BEGITU tiba kembali di desanya, masih sambil duduk di mobil yang
dicarternya dari Metro, Abdullah Daud bersumbar: "Ini Daud
pulang, . . . semua tanah di desa ini mau saya jual, . . .
kumpulkan semua rakyat ! "
HAP Baru
Beberapa jam kemudian, sekitar pukul 2 pagi 19 November lalu,
berkumpullah ratusan penduduk Desa Gunung Mekar di Lampung
Tengah, memenuhi panggilan' kepala desa mereka. Mereka mengepung
rumah Abdullah Daud. Tak ada kesempatan bagi kepala desa
tersebut untuk menghindar.
Dengan berbagai senjata-tajam dan pentungan, rakyat mengganyang
Daud serta membakar rumah kediaman kepala desa yang malang itu.
Polisi baru tiba di tempat kerusuhan, menjelang siang. setelah
semuanya tak tertolong lagi Daud mati dan rumahnya dirusak.
Begitulah peristiwanya, seperti yang dituturkan kembali seorang
pejabat desa, Carik Ali Usman.
Kemarahan rakyat terhadap kepala desanya, menurut Ali Usman, tak
lain merupakan ungkapan balas dendam semata. Tingkah laku
Abdullah Daud, menurut Ali Usman, sejak lama sangat dibenci
warga desanya: suka memeras dan merampas hak penduduk. Tak
dikatakan apa-apa saja yang pernah diperbuat Daud hingga
menyakitkan hati banyak orang. Yang jelas di Desa Gunung Mekar
beredar cerita seram Daud dan kawan-kawannya membunuh sembilan
orang tak berdosa sekitar dua tahun lalu.
Cerita tuduhan demikian belum entu benar. Namun, 15 Oktober
lalu Kepolisian Lampung Tengah bersama pejabat instansi lain
menemukan dan membongkar lima buah kubur yang mencurigakan. Dari
situ diketemukan empat mayat dan sebuah skuter.

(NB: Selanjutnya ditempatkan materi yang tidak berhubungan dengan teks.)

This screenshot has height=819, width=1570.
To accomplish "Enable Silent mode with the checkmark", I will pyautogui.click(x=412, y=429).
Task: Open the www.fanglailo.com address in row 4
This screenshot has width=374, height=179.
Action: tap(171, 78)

Hari itu juga polisi menangkap Daud. Sebab, seperti dikemukakan
Kepala KeJaksaan Negeri Lampung Tengah, Toni Suharto, penemuan
sejumlah kubur yang mencurigakan tersebut berkat petunjuk dan
laporan beberapa warga Gunung Mekar kepada pejabat pemerintah
daerah. Pokoknya, begitu kurang lebih laporan penduduk, Daud
terlibat pembunuhan.
Namun, seperti ternyata, tuduhan berat itu tak membuat Daud
harus berlama-lama berada di tahanan. Polisi, menurut Toni
Suharto, memberikan status penahanan kota kepada Daud
berdasarkan fasal-fasal Undang-Undang Hukum Acara Pidana yang
baru. "Kan HAP belum berlaku," ujar Toni Suharto, "lucu bukan?"

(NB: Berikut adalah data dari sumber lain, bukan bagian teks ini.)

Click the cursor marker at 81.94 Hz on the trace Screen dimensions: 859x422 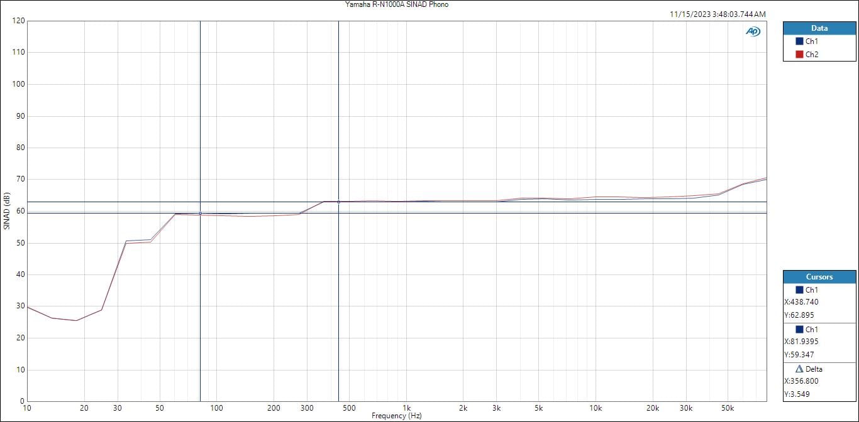tap(200, 213)
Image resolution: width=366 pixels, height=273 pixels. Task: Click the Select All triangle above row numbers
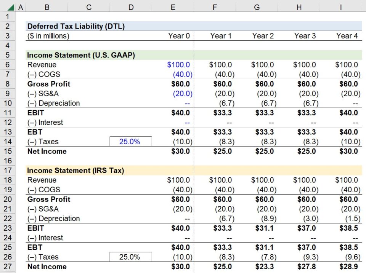tap(10, 7)
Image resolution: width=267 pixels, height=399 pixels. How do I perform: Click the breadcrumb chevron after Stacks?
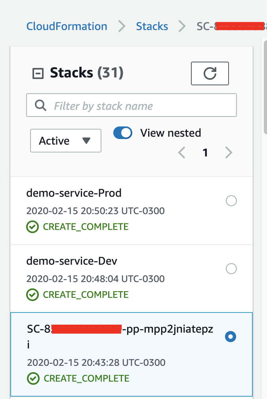[x=182, y=26]
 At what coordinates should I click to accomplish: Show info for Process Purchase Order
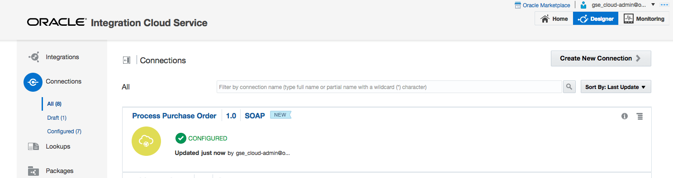(x=625, y=116)
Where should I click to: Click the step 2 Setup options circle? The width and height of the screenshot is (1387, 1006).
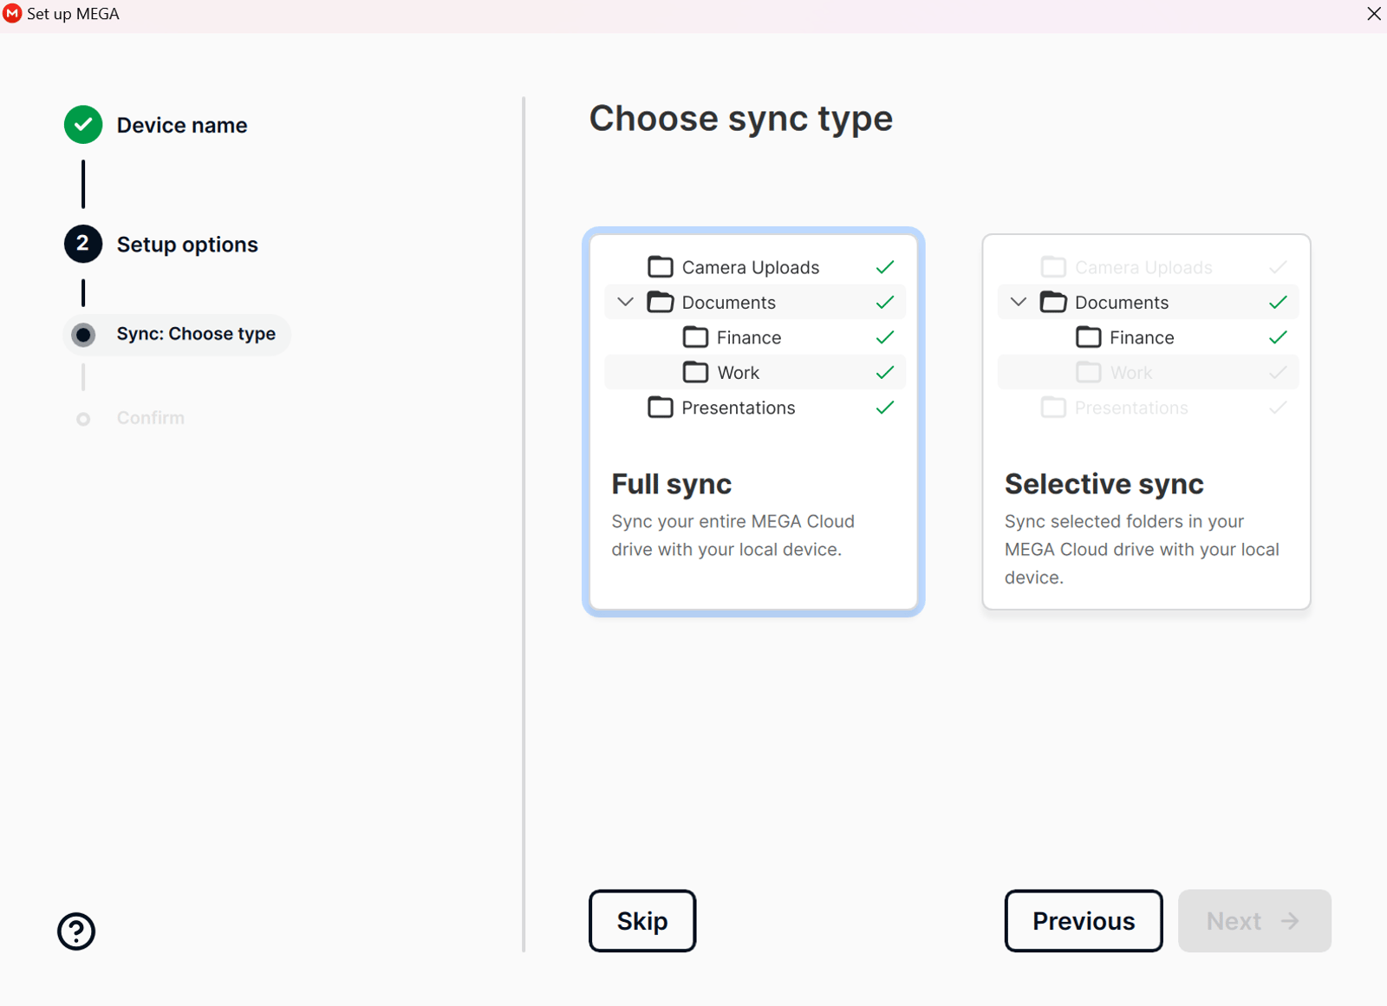tap(83, 244)
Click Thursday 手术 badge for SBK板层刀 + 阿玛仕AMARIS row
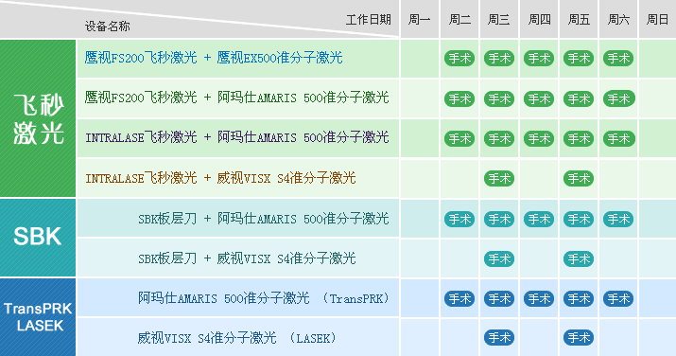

Tapi keringanan yang diberikan polisi itulah yang kemudian
menyebabkan Daud celaka. Begitu keluar dari tempat tahanan, 10
November lalu, Daud tinggal di salah sebuah penginapan di Metro.
Pada kesempatan itu ia sempat bertemu Bupati Lampung Tengah dan
bersalam-salaman dengan beberapa pegawai kantor kabupaten.
Terakhir, 18 November, sebelum pulang ke desa ia mengundang
beberapa kawannya minum bir. Diiringi musik dari kaset yang
diputarnya keras-keras, ia berjoget.
Tak disangka, kembalinya si kepala desa tersebut disambut maut.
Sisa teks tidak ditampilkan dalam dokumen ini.